Skip to contents

Run CohortContrast Analysis

Usage

CohortContrast(
  cdm,
  targetTable = NULL,
  controlTable = NULL,
  pathToResults = getwd(),
  domainsIncluded = c("Drug", "Condition", "Measurement", "Observation", "Procedure",
    "Visit", "Visit detail"),
  prevalenceCutOff = 10,
  topK = FALSE,
  presenceFilter = 0.005,
  lookbackDays = FALSE,
  complementaryMappingTable = NULL,
  runZTests = TRUE,
  runLogitTests = TRUE,
  runKSTests = TRUE,
  getAllAbstractions = FALSE,
  getSourceData = FALSE,
  maximumAbstractionLevel = 5,
  createOutputFiles = TRUE,
  complName = NULL,
  numCores = parallel::detectCores() - 1,
  safeRun = FALSE
)

Arguments

cdm

Connection to database

targetTable

Table for target cohort (tbl)

controlTable

Table for control cohort (tbl)

pathToResults

Path to the results folder, can be project's working directory

domainsIncluded

list of CDM domains to include

prevalenceCutOff

numeric > if set, removes all of the concepts which are not present (in target) more than prevalenceCutOff times

topK

numeric > if set, keeps this number of features in the analysis. Maximum number of features exported.

presenceFilter

numeric > if set, removes all features represented less than the given percentage

lookbackDays

FALSE or an integer stating the lookback period for cohort index date

complementaryMappingTable

Mappingtable for mapping concept_ids if present, columns CONCEPT_ID, CONCEPT_ID.new, CONCEPT_NAME.new,

runZTests

boolean for Z-tests

runLogitTests

boolean for logit-tests

runKSTests

boolean for Kolmogorov-Smirnov tests

getAllAbstractions

boolean for creating abstractions' levels for the imported data, this is useful when using GUI and exploring data

getSourceData

boolean for fetching source data

maximumAbstractionLevel

Maximum level of abstraction allowed

createOutputFiles

Boolean for creating output files, the default value is TRUE

complName

Name of the output file

numCores

Number of cores to allocate to parallel processing

safeRun

boolean for only returning summarized data

Examples

if (FALSE) { # \dontrun{
control <- data.frame(
  cohort_definition_id = c(1, 1, 1, 1, 1),
  subject_id = c(5325, 3743, 2980, 1512, 2168),
  cohort_start_date = as.Date(c("1982-06-02", "1997-03-23",
   "2004-09-29", "2006-08-11", "1977-06-25")),
  cohort_end_date = as.Date(c("2019-03-17", "2018-10-07",
   "2018-04-01", "2017-11-29", "2018-11-22"))
)

target <- data.frame(
  cohort_definition_id = c(1, 1, 1, 1, 1),
  subject_id = c(4804, 4861, 1563, 2830, 1655),
  cohort_start_date = as.Date(c("1997-03-23", "1982-06-02",
   "1977-06-25", "2006-08-11", "2004-09-29")),
  cohort_end_date = as.Date(c("2018-10-29", "2019-05-23",
   "2019-04-20", "2019-01-14", "2019-05-24"))
)

control$cohort_definition_id = 100
target$cohort_definition_id = 500

cohort = rbind(control, target)

con <- DBI::dbConnect(duckdb::duckdb(), dbdir = CDMConnector::eunomia_dir("GiBleed"))
DBI::dbExecute(con, "CREATE SCHEMA IF NOT EXISTS example")
DBI::dbWriteTable(con,   DBI::SQL('"example"."cohort"'), cohort)

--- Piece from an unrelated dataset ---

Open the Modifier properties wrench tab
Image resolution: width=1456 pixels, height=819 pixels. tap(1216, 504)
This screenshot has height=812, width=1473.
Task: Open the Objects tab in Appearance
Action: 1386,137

cdm <- CDMConnector::cdm_from_con(con, cdm_name = "eunomia",
 cdm_schema = "main", write_schema = "main")

 targetTable <- cohortFromCohortTable(cdm = cdm, db = con,
  tableName = "cohort", schemaName = 'example', cohortId = 500)
controlTable <- cohortFromCohortTable(cdm = cdm, db = con,
 tableName = "cohort", schemaName = 'example', cohortId = 100)


pathToResults = getwd()

data = CohortContrast(
  cdm,
  targetTable = targetTable,
  controlTable = controlTable,
  pathToResults,
  domainsIncluded = c(
    "Drug"
  ),
  prevalenceCutOff = 0.1,
  topK = FALSE,
  presenceFilter = 0.005,
  complementaryMappingTable = NULL,
  runZTests = FALSE,
  runLogitTests = FALSE,
  createOutputFiles = FALSE,
  numCores = 1
)

DBI::dbDisconnect(con)
} # }